Between takes, Freddie Highmore and Antonia Thomas no doubt feel good about having a friend with a familiar accent. Both actors are riding the wave of the debut success of the series. “The Good Doctor” not only dominates Monday night in ratings for its network, even over “The Bachelor,” but its success has also sparked a new surge in popularity for medical dramas, as attested by a January 24 USA Today feature.

The Resident” is the most recent medical drama to make its debut. It had a somewhat disappointing start in its regular timeslot Monday on FOX. The series revolves around an ultra-socially conscious young doctor who always wants to serve above solely practicing medicine.

Language has been a common topic for both Freddie Highmore and Antonia Thomas lately. Freddie Highmore tried to be a language tutor to Ellen DeGeneres, teaching her conversational Arabic, and Antonia Thomas talked with Jimmy Kimmel about mastering a good American accent. Highmore and Thomas are both young, acclaimed stars very early in their careers, yet both have some rather haunting career issues from their pasts to live down.

First timers and old pros

Antonia Thomas made her very first talk show appearance with Jimmy Kimmel on January 23, and the host was in complete awe of the actress’ perfect American accent as Dr. Claire Brown on “The Good Doctor.” Kimmel offered Antonia the highest praise in saying that he did not realize she was not born an American.

The hard “RRR” according to 31-year-old Thomas is the toughest nuance of American English to perfect, but Thomas got plenty of practice at the prestigious Bristol Old Vic company in London, and was cast almost immediately out of drama school as Alisha Daniels on the British comedy “Misfits.” Another romantic comedy, “Lovesick” is catching on in America on Netflix.

Freddie Highmore was on “Ellen” for the first time at age 12, promoting his movie, “Finding Neverland.” By the time he was 18, he already had performed in starring roles in “Charlie and the Chocolate Factory” and “The Spiderwick Chronicles.” Like Thomas, he hails from London and has a family heritage in acting. His father, Edward, is a respected actor with a long roster of roles, and his mother, Sue Latimer, is an agent for many famous clients, including Daniel Radcliffe.

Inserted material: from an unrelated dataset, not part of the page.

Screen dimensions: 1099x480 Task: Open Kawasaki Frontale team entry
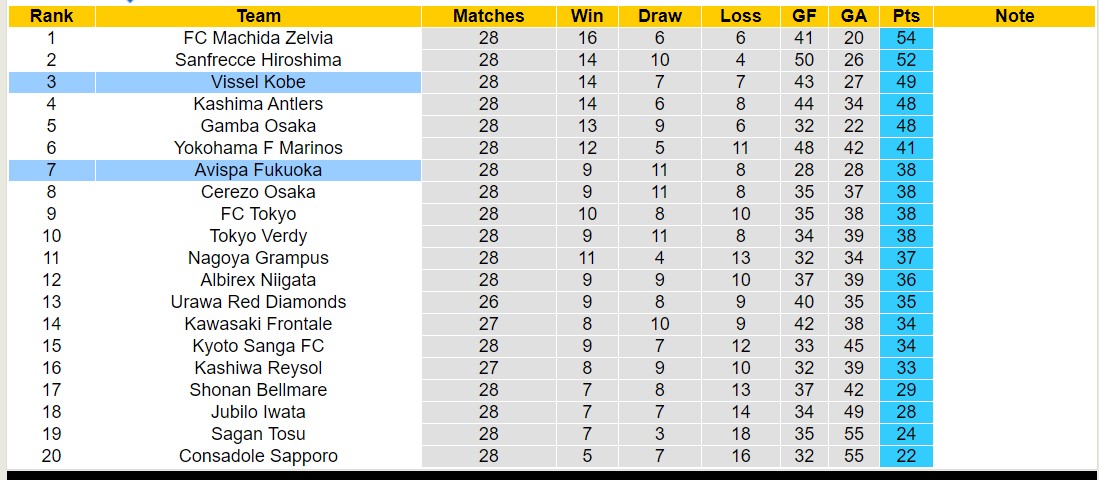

Titles and typecasting to overcome

Despite her accolades, Antonia Thomas regrets that her “Lovesick” series was titled “Scrotal Recall” initially. “It was the bane of my existence,” she confesses. No matter how wonderful it feels for any actor to have a starring role, no actor wants an unrepeatable title to go on a resume.

The biggest career break for Freddie Highmore was his portrayal of the young Norman Bates in “Bates Motel.” The tense psycho-drama gathered an audience and award kudos in its five seasons, but the character is an extreme contrast to the gentle and dutiful surgeon with autism, Dr. Shaun Murphy. Highmore has already received a Golden Globe nomination for his portrayal, and there is much more depth to probe as his character grows more assertive and independent. As a side note, Highmore prefers to keep his American accent while shooting.

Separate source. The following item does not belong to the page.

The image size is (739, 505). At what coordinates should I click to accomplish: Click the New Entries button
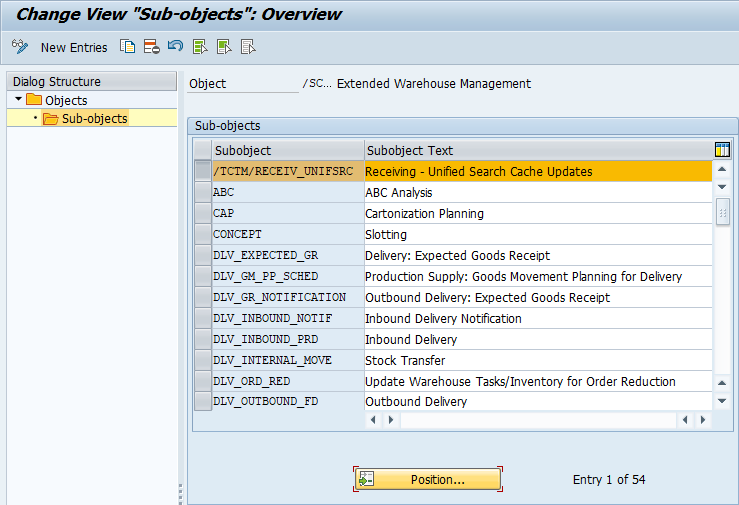tap(74, 48)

Antonia Thomas is an ally to Dr. Murphy as Dr. Brown, and the characters may draw closer, since Dr. Murphy's relationships with Dr. Glassman is undergoing some transition, following the young resident’s stand to make his own life decisions.

The character may have all he can handle from a very insensitive new female resident in February. Also, on their show and in life, Antonia Thomas and Freddie Highmore are discovering that a friend is a truly good thing to have.